We all are reaching for happiness. Sometimes when I reach for it, it feels really forced. It makes me tired. The approach of his birthday can make me feel this way. I have a great new job. I like it. I like the people, I like what I am doing, but sometimes during the day I start to notice these little wars people get in with one another and I wonder about them. I feel detached from them and they seem, without judgement of the people themselves, to be so pointless. It makes me wonder if we channel conflict sometimes just to remind ourselves that we are alive. But sometimes I get tired inside and I question my own happiness. I wonder if it is real or just something I tell myself. I try to put it down, like carrying it is yet another burden I have to bear....and in a way, at times, it is. Happiness can feel wrong when a piece of you is missing and you know it will never come back. Some part of you recognizes that happiness is a little bit of cognitive dissonance and that you just have to live with that, consciously knowing that the happiness created here all will go away. You won't ever understand it and learning not to feel guilty for it is a whole different blog post that I don't really want to tackle right now. It is work, this thing called happiness. You have to let it in for it to exist. You have to invite it. You have to accept it for what it is. It doesn't come in degrees. It just is. It doesn't wait for everything to be perfect to be something that can be claimed. In fact, it rarely happens that way. It actually requires you to LET GO. Let go of what you thought would be or what you wanted to be or how you imagined it "should" be. And then, it can feel like a sneaky trick, to steal it where you find it, when you didn't expect to find it at all. It isn't earned. It isn't something you have to deserve. You just have to let it in. That is what I am learning. So I am grateful. Every day. Not every moment, but certainly some slot of every day. And I am learning too, how to gracefully let it go when it is time. One thing is certain...life is cyclical. Everything always comes back around again eventually.

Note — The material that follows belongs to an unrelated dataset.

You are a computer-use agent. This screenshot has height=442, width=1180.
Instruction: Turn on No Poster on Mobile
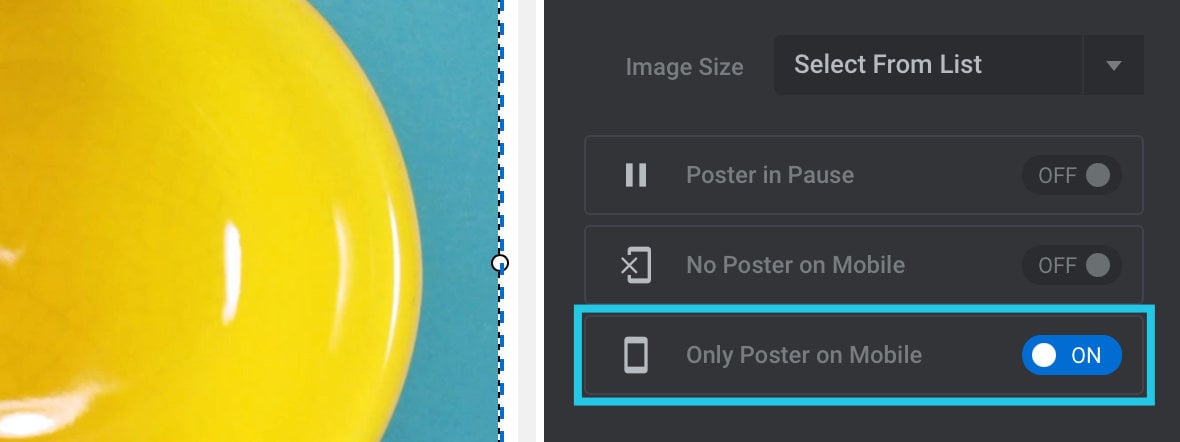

My new job has me driving over a lake to get to work. I go against the main flow of traffic and it feels like I have discovered some well kept secret, this beautiful drive. On the way to work, when the sun is coming up, the effect over the lake is dazzling. It literally fills me up with joy, it is so beautiful. Conversely, we had storms last week and there were white caps on the lake, with spray against the shoreline as waves slammed into the immovable earth. That too is beautiful. Every day I arrive at work refreshed, my bucket of gratitude topped off by something as timeless and inexplicable as the nature of sunlight on the water or wind against the waves. I work with good people and we try hard to do good work, sacred work. I could not ask for more. I work at a hospital, where people go to get better or go there to die. It is a place of upheaval and change. I am happy there. I am the immovable shore and sometimes, every once in a while, I get to be the sunlight. The water itself is just life, slamming into me or playing a dazzling counterpoint to the stronghold I have become. It just is, this dance between the waves and I. The waves will come, gently, harshly...and I, just being who I am, let them touch me as they are. I am neither the first nor the last of the shorelines that they touch. That really, really comforts me. Nothing is heavier than believing you carry the heaviest burden in the world. I gladly put that down.